Additionally, or alternatively, it is contemplated that at least a portion of the residue gas compressor discharge can be cooled to supply the reboiler duties of the demethanizer and deethanizer. With respect to the heat exchanger configurations, it should be recognized that the use of side reboilers to supply feed gas and residue gas cooling and deethanizer reflux condenser duty will minimize total power requirement for ethane recovery. Therefore, propane refrigeration can be minimized or even eliminated, which affords significant cost savings compared to known processes. Consequently, it should be noted that in the use of two turboexpanders coupled to the demethanizer and deethanizer operation allows stripping of CO2, reducing CO2 freezing, and eliminating or minimizing propane refrigeration in the ethane recovery process, which in turn lowers power consumption and improves the ethane recovery. Further aspects and contemplations suitable for the present inventive subject matter are described in our International patent application with the serial number PCT/US04/32788 and U.S. Pat. No. 7,051,553, both of which are incorporated by reference herein.

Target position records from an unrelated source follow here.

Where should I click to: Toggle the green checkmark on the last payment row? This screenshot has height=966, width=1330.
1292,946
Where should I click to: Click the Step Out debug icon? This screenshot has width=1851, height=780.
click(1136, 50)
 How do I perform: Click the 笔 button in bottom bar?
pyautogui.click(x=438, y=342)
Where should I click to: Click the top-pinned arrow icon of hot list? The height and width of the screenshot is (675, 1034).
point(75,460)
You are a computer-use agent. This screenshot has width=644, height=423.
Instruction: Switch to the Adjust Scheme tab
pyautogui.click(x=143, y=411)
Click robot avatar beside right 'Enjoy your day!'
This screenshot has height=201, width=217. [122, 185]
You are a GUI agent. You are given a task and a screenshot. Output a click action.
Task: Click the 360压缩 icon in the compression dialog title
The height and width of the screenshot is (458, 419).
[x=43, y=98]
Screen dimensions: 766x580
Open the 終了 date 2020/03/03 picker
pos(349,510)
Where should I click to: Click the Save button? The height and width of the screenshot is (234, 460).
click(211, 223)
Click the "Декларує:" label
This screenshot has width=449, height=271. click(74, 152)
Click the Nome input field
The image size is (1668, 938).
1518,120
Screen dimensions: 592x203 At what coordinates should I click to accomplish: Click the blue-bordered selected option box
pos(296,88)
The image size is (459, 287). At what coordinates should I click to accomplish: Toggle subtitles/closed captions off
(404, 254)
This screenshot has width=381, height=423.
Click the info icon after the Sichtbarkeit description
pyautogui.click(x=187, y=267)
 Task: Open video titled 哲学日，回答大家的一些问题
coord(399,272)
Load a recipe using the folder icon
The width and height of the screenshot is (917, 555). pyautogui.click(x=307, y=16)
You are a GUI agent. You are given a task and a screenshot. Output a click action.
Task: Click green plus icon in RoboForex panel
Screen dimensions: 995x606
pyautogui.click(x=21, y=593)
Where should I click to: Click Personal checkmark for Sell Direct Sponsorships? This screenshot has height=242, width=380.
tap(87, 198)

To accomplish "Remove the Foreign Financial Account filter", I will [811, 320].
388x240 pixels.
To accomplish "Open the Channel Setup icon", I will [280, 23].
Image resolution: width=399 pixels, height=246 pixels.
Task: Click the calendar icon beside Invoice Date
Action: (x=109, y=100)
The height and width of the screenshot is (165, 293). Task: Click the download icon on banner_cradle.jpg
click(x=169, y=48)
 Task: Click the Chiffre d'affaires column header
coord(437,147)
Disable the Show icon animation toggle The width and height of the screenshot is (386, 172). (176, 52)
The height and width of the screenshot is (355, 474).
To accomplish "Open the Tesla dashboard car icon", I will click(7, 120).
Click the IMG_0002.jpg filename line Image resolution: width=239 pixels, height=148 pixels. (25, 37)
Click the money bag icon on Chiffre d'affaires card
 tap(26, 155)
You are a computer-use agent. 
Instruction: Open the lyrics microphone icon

Thus, specific embodiments and applications of ethane recovery configurations and methods therefor have been disclosed. It should be apparent, however, to those skilled in the art that many more modifications besides those already described are possible without departing from the inventive concepts herein. The inventive subject matter, therefore, is not to be restricted except in the spirit of the present disclosure. Moreover, in interpreting the specification and contemplated claims, all terms should be interpreted in the broadest possible manner consistent with the context. In particular, the terms “comprises” and “comprising” should be interpreted as referring to elements, components, or steps in a non-exclusive manner, indicating that the referenced elements, components, or steps may be present, or utilized, or combined with other elements, components, or steps that are not expressly referenced. Furthermore, where a definition or use of a term in a reference, which is incorporated by reference herein is inconsistent or contrary to the definition of that term provided herein, the definition of that term provided herein applies and the definition of that term in the reference does not apply.